Marc Lou shipped 21 flops before one hit
Marc Lou · Jul 8, 2026
The takeaway · You're not one big idea away. You're one more shipped product away — volume in public is the strategy.
In 2021, Marc Lou was not a "founder." He'd just been let go from a job, he was depressed, living back with his parents, making €0. If you've ever felt like the entrepreneur thing is for other people — luckier, richer, more connected people — this is the story to sit with.
Because Marc's edge wasn't genius. It was reps.
The unglamorous middle
Marc stumbled onto the "build in public" corner of Twitter — people like Pieter Levels and Danny Postma quietly posting revenue screenshots and shipping weird little apps. Instead of admiring them, he copied the behavior: pick a tiny problem, build a small product fast, launch it in public, move on.
Then he did that over and over. By his own count he shipped around 20 products before anything worked. AI tools. Directories. Little SaaS apps. Most made nothing.
This is the part nobody screenshots: years of small, public failures. Not one heroic bet — a pile of small ones.
The product that worked was made of the failures
Every time Marc started a new app, he rewrote the same boring setup: payments, auth, emails, a landing page. After ~20 projects he had this down cold. So he packaged that setup as ShipFast — a Next.js boilerplate that lets other developers skip the boring part and launch in days.
He sold it before it was polished, launched on September 1, 2023, and made around $40,000 in the first month. The "overnight success" was literally built from the debris of 20 flops.
His portfolio now spans a dozen-plus micro products (ShipFast, DataFast, Zenvoice, and more) reportedly clearing $80k+/month — solo, from Bali, with expenses around $4k/month. (Figures are founder-reported and move over time.)
Why this one is worth stealing from
Because it's the most reachable playbook in tech:
- Ship in public, small and often.

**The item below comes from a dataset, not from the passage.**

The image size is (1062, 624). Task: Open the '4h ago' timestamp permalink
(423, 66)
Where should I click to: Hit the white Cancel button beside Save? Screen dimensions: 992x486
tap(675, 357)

Each launch teaches you something the last one couldn't. The flops aren't wasted — they're tuition.
- Your 21st product is built from the first 20. The repeated boring work is the asset. What do you keep rebuilding? That's your ShipFast.
- Sell before you build. Marc validated demand by charging first, then finished the product. Presales beat opinions.
- Boring + specific beats clever + broad. "Next.js boilerplate for indie hackers" isn't sexy. It's a painkiller for a defined group who'll pay today.
You don't need to be Marc. You need to ship the thing you've been sitting on, badly, in public — and then do it again.
What's the boring setup you keep redoing?